Brainblast sadly doesn't quite live up to this, suffering from a
low budget production that is improvised to a detriment and padded with little
resources. It's a shame considering snippets offer what it could've been. In future
Australia, drugs are rife including a more lethal and cheaper form of heroin,
one woman working at a research lab investigating that brain and finding a way
to create a videotape that can induce a powerful narcotic effect. The result
drags itself to a plot - there is a gang who sell drugs that eventually became
aware of that tape, whilst there is also a secret and shady government group
which allows the film to criticise the Australian conservative Christian
community. This wouldn't be an issue, happy to see an improvised lo-fi
production with this mix of ideas and schlock, if it didn't feel
undernourished.
Aspects of Brainblast are charming, bits of Liquid Sky (1982) in its low view of life and hallucinogenic
effects thrown around, Troma in its
few moments of luridness and cheese, even an unexpected head implosion,
alongside arty pretensions which are arguably a detriment. The later is odd in
the mix, such as cutting to a man so he can spout poetry for a time until
punks, including one wearing a metal trash can as a vest, can kick him down. The
aspects of absurdity do better, slight lameness and charm to be loved, be it
that particular punk's existence and the general display of peculiar fashion
among the villains, to the effect of the narcotic tape to induce dreams,
including a female character making out with a man in a frog costume.
It does drag though, a film I can
only describe further in terms of just repeating plot details to be honest, or
character like the elder hippy that looks at this period he's now in with less
enthusiasm, something that's sadly a sign of a film that's slight for me.

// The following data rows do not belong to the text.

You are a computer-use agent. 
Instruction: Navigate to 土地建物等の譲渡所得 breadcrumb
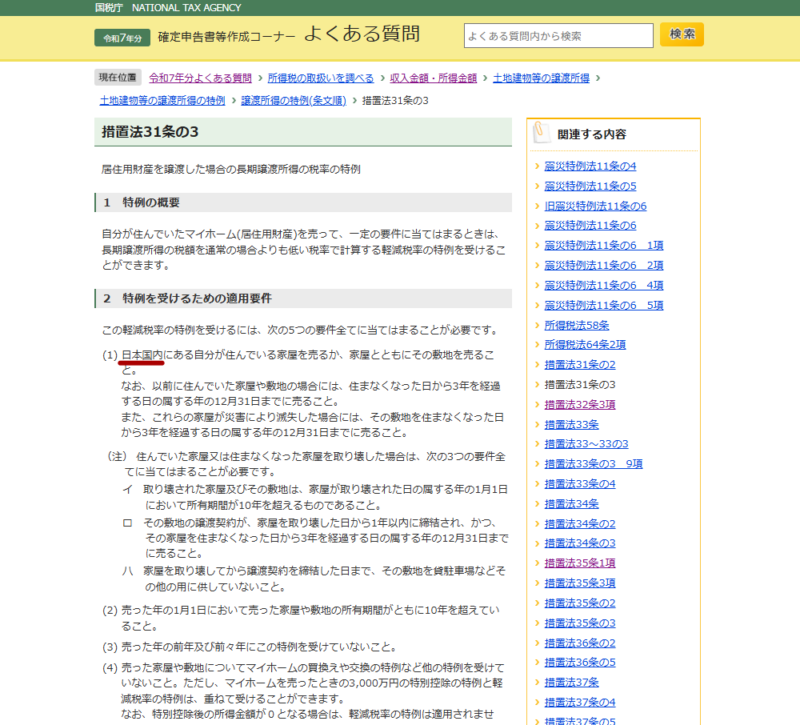541,78
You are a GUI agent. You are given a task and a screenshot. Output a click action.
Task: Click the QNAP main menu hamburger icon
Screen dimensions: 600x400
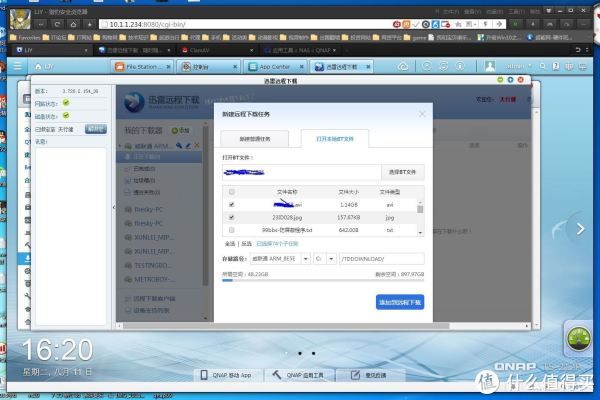click(x=15, y=66)
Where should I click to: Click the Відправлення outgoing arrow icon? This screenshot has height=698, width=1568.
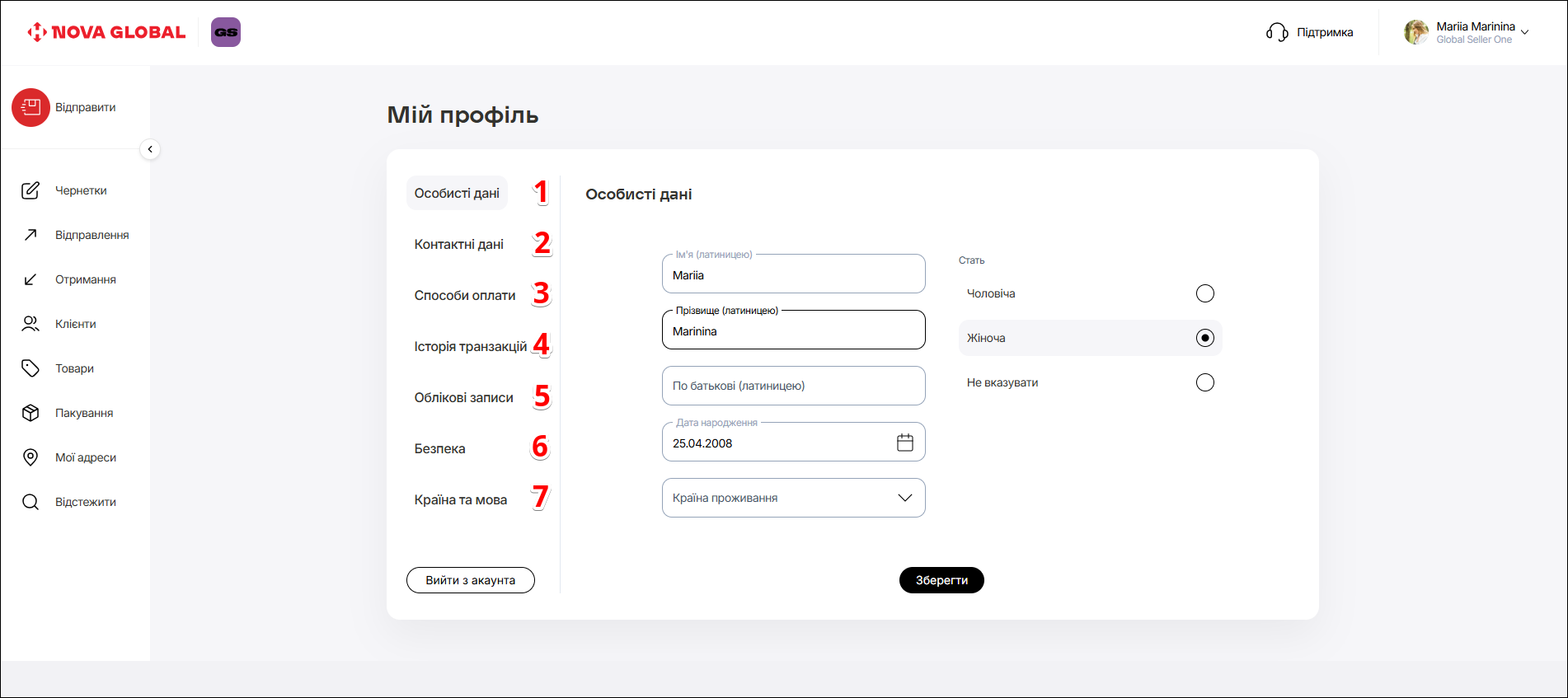[31, 235]
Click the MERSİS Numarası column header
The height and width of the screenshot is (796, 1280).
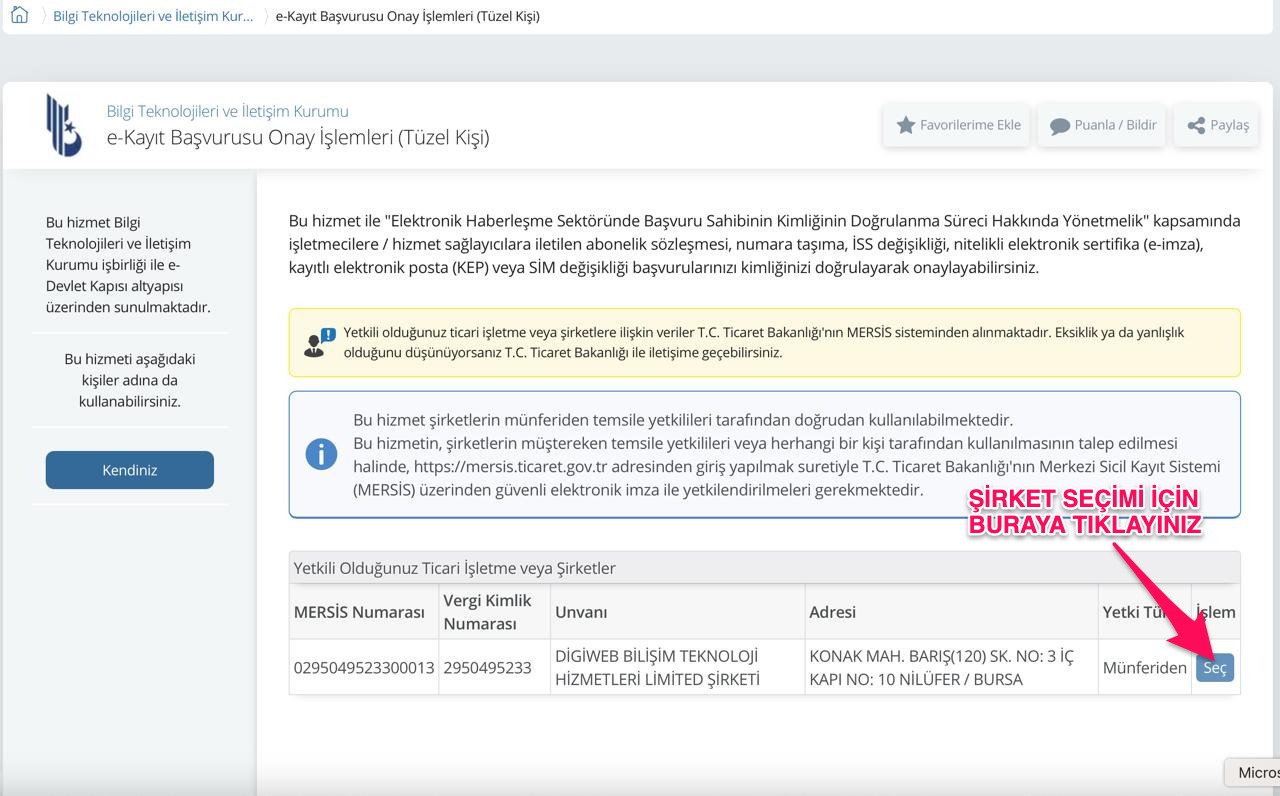359,612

Aesthetically
I have grown to appreciate films shot with what is available, the streets of an
Australian city inherently interesting whilst the video hue to everything is
potent. The soundtrack is also pretty good; your taste in indie rock needs to
be positive to it, but it stands out considerably in terms of most films of
this budget going for synths. Beyond this...well, it's charming but this is definitely
a film which could've been more than it had.
The premise of audio-visual
stimulus which causes narcotic highs is a good idea, the film even namedropping
LSD's biggest gospel preacher Timothy
Leary. The film itself could've gone further, especially as it intersects
with sex (another connection to Liquid
Sky) where certain erotic words are programmed by a very polite computer
A.I. to have an effect on a viewer's senses. Even if played as a Troma film, it would've been a fun romp,
between a sloppy brawl that takes place partway through to the general nasty
wall chewing of the villains. I think, from a personal opinion, Brainblast's flaw for me is that it
likes padding itself out way too much without a lot there. As a result, it's hard
to really recommend the film, an utter shame as it'd been nice to have a
peculiar Australian micro-budgeted film to appreciate.